Challenges
**a.** Translate this sentence from the passage on India's ballistic missile defense system into Spanish: "The missile is gradually guided towards the inbound threat."
**b.** In the passage on India's ballistic missile defense system, what speed will the Phase 2 interceptor missiles fly at?
**c.** Extend the passage on India's ballistic missile defense system, picking up after its final sentence.
::: Extract
Thank You everyone for the amazing response we had yesterday. Hope you all enjoyed now here are more details. The exact thing we all want.
The Phase 2 system will have longer range radars (Detection range of 1,500km as opposed to 600 km for LRTR radar), and new hypersonic interceptor missiles flying at Mach 6-7 (As opposed to Mach 4-5 for Phase 1 missiles) with agility and the capability to discriminate against ballistic missile defence counter measures. Unlike the Phase 1 Swordfish radar developed by India in partnership with Israel, the radar to support Phase 2 interception will have 80% indigenous component, DRDO chief VK Saraswat told the press on May 15, 2011.
"Only some of the equipments and consultancy would be provided by Israel," Saraswat said
Step One :~
Any enemy activity is detected through the systems, primary tracking and acquisition radar or the Long Range Tracking Radar (LRTR) known as ‘Swordfish ’. Targets as far as 800+ kilometres can be immediately detected.
Step Two :~
If a threat is detected, control centres are immediately warned of the impending threat. The system is devoid of any human intervention, the launch sequence for PAD/AAD is initiated and the system stands-by for launch authorization. Simultaneously, LRTR
tracks the detected threat continuously.
Step Three :~
The acquired data is continuously beamed to Mission Control Centre (MCC) . Powerful computational systems present in the centre immediately classify the threat.
Step Four :~
The acquired raw data is processed in
MCC . The LRTR further classifies the threat based on its range. The system also computes the trajectory, altitude and speed of the incoming threat.
Step Five :~
This information is further rechecked by multiple systems and a collated image is formed. The collated data sheet is now capable of pin-pointing the trajectory of the acquired threat. All these information are immediately assigned to an on-filed PAD/ AAD system.
The information is picked up at the
Launch Control Centre (LCC) . The missile system now has minimal information about the impending threat. In an effort to drastically reduce the reaction time, LCC fires a volley of interceptor missiles.
Step Seven :~
The raw data is continuously processed and then valuable information is updated. The missile is continuously updated about the incoming threat. The missile system receives multiple mid-course updates through the flight with the help of the tracking radar. The missile is gradually guided towards the inbound threat.
Step Eight :~
As the missile closes in, the gas thrusters are fired along with the actuators. These systems guarantee that the missile can obtain a flawless intercepting trajectory.
::::::
::: Entries shown
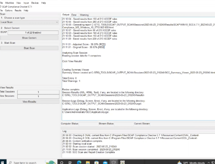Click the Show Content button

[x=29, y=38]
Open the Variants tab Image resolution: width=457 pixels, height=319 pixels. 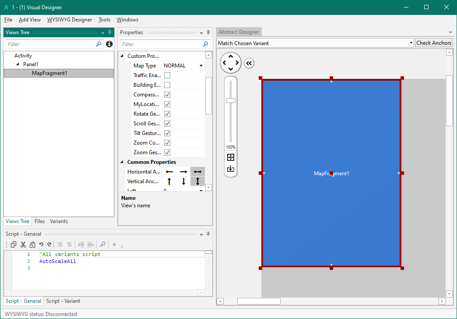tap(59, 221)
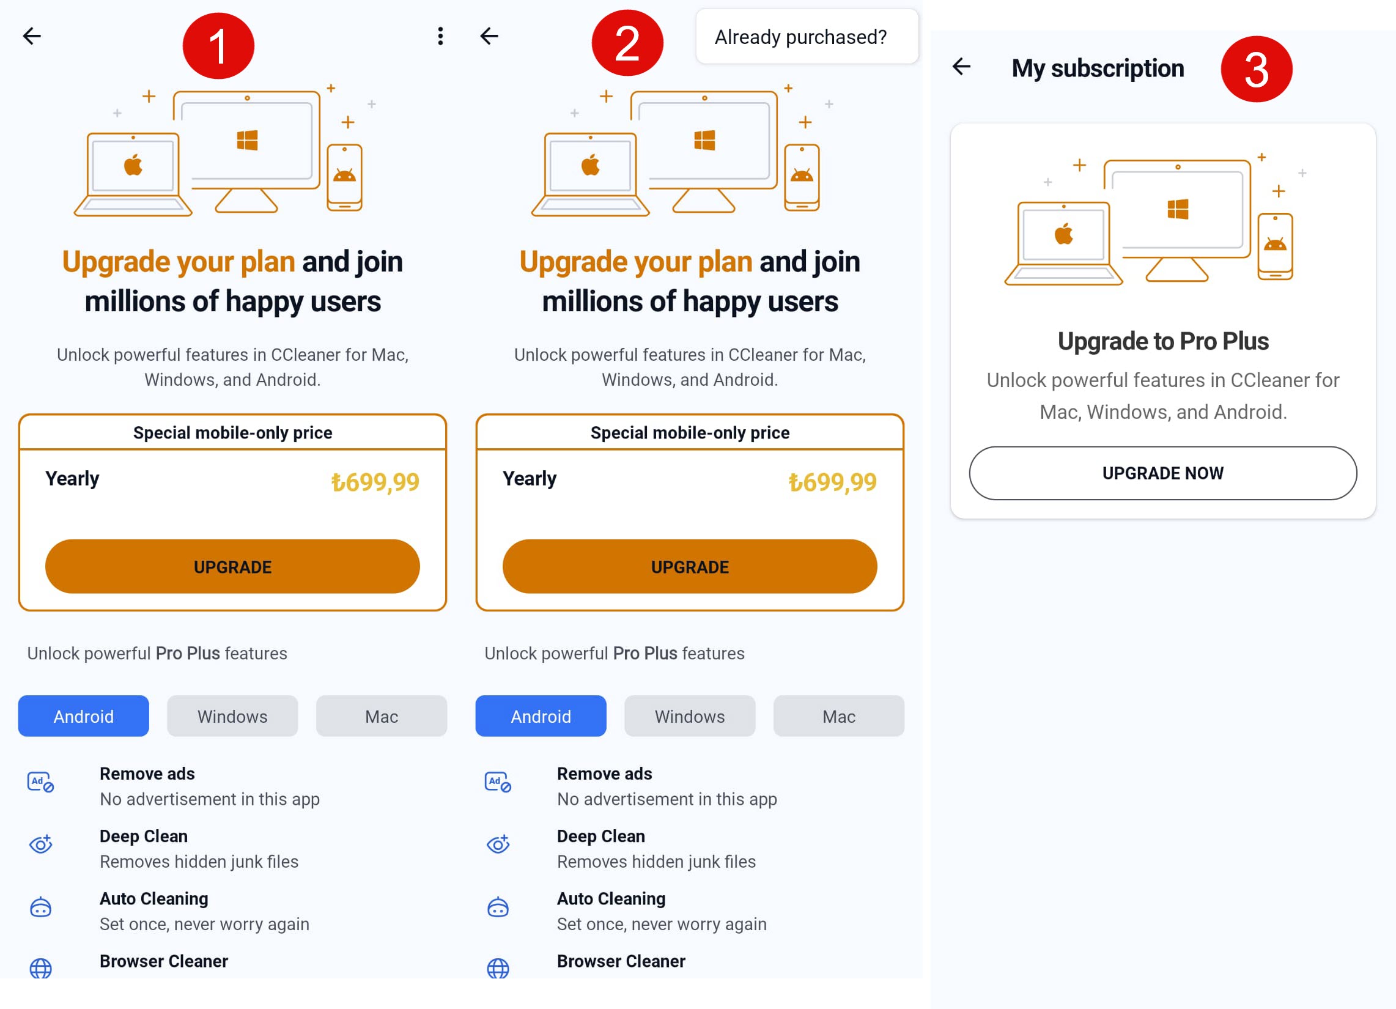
::::::
::: Entries shown
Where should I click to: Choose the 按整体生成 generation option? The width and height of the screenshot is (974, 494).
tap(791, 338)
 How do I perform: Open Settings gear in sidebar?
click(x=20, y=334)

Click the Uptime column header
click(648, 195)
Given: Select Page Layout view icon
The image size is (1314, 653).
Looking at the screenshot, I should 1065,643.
::::::
Exercise answers
**a.** El misil es guiado gradualmente hacia la amenaza entrante.

**b.** Mach 6-7, compared with Mach 4-5 for the Phase 1 missiles.

**c.**
As the intercepting missile nears its terminal phases, specially designed terminal seekers are remotely fired. These systems manoeuvre the missiles further towards the intended target.
Homing radars are activated at the final stages. A Radio Proximity Fuse (RPF) is used to detonate the charged warhead at a designated point. The projectiles then further penetrate through the intended target and results in the total annihilation of the incoming threat.
Phase Two in Detail
The Phase 2 missile defense system will be based on the AD-1 and AD-2 interceptor missile that are currently under development.
Phase 2 interceptors will have speeds of 6-7 Mach and they will be hypersonic. Missiles will have lesser time to intercept. Guidance systems have to be far more energetic and quick responsive.
"Ground testing of the AD-1 will begin next year and the AD-1 missile will be test-fired in 2012," Saraswat told India Today in June 2010.
These interceptors would be capable of shooting down missiles that have ranges greater than 5,000 km, which follow a distinctly different trajectory than a missile with a range of 2,000 km or less. During their final phase, ICBMs hurtle towards their targets at speeds twice those of intermediate range missiles.
The Phase 2 system will match the capability of the THAAD or Terminal High Altitude Area Defence missiles deployed by the United States as part of its missile shield beginning this year. THAAD missiles can intercept ballistic missiles over 200 km away and track targets at ranges in excess of 1,000 km.
Unlike the Phase 1 Swordfish radar developed by India in partnership with Israel, the radar to support Phase 2 interception will have 80% indigenous component, DRDO chief VK Saraswat told the press on May 15, 2011.
"Only some of the equipments and consultancy would be provided by Israel," Saraswat said.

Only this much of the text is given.